- Born: Walter Sidney Metcalf 18 May 1918 Kaitangata, New Zealand
- Died: 25 July 2008 (aged 90) New Zealand
- Education: University of Oxford
- Known for: Photochemistry
- Awards: T. K. Sidey Medal (1966)
- Scientific career
- Fields: Physical chemistry
- Workplaces: Victoria University College University of Canterbury
- Doctoral advisor: E. J. Bowen

= Walter Metcalf (chemist) =

New Zealand physical chemist

Walter Sidney Metcalf (18 May 1918 – 25 July 2008) was a New Zealand physical chemist.

Metcalf was born in Kaitangata on 18 May 1918, the son of George Metcalf, and was educated at Napier Boys' High School. He earned a bachelor's degree in music in parallel with his first science degree at the University of Otago, and completed a DPhil degree with E. J. Bowen at England's Oxford University.

Metcalf married Mary Glen Simmers, and the couple went on to have two children.

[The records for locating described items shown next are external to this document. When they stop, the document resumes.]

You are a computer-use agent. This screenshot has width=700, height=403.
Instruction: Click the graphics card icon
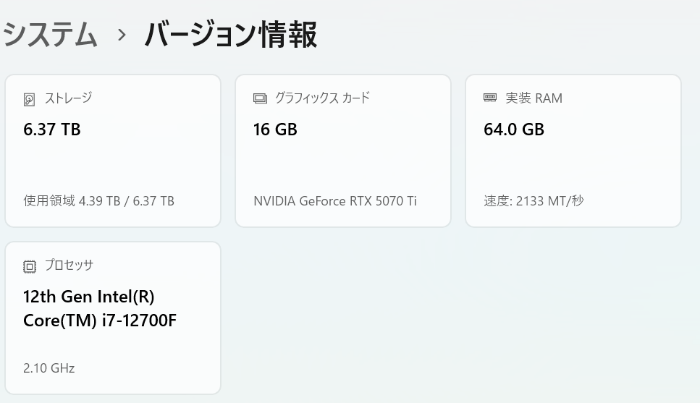point(260,98)
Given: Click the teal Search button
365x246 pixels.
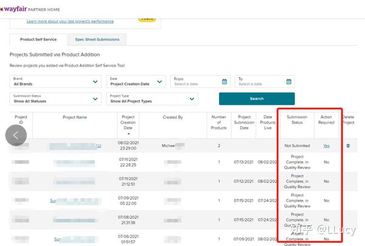Looking at the screenshot, I should 257,98.
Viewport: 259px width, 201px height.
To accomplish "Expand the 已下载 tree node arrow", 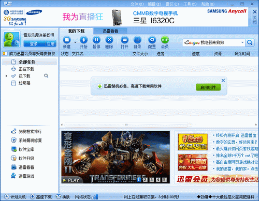I will pos(6,76).
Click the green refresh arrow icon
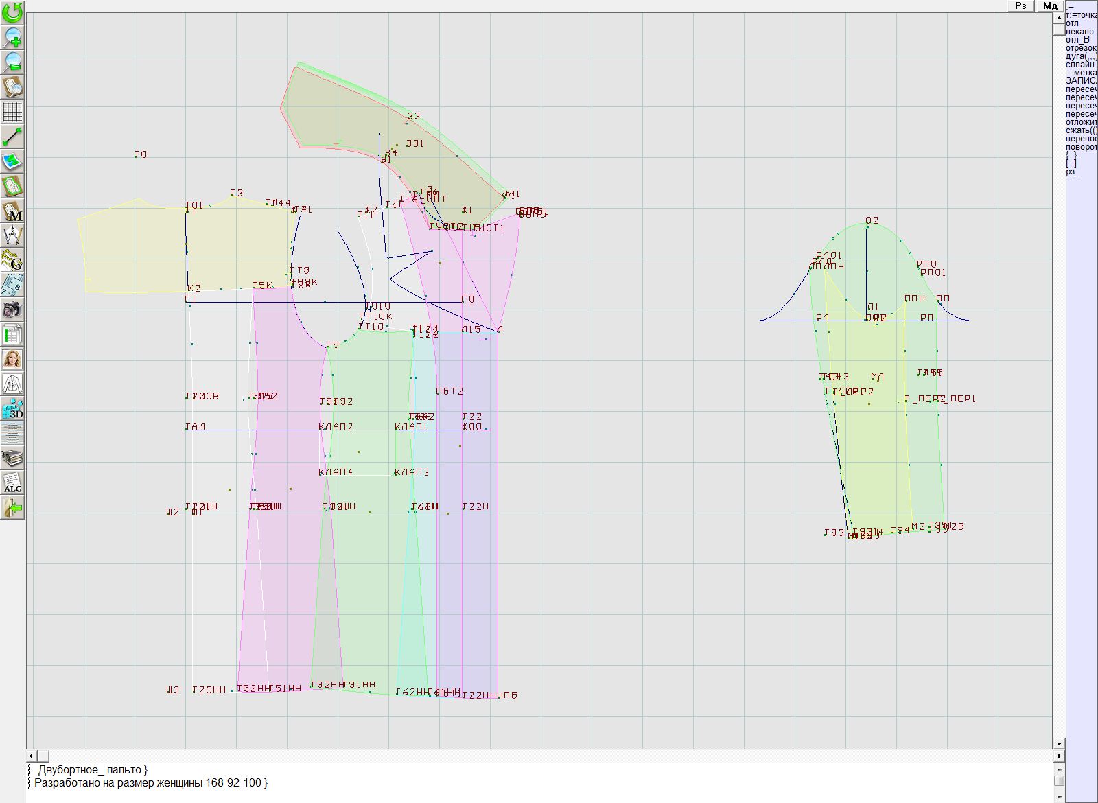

Metcalf initially worked at Victoria University College, then moved to Canterbury University College (now the University of Canterbury) in 1954. He retired as a reader in 1975. He worked mainly on photochemistry and was awarded the T. K. Sidey Medal by the Royal Society of New Zealand for his research in 1966. Towards the end of his career, he worked on calcium metabolism.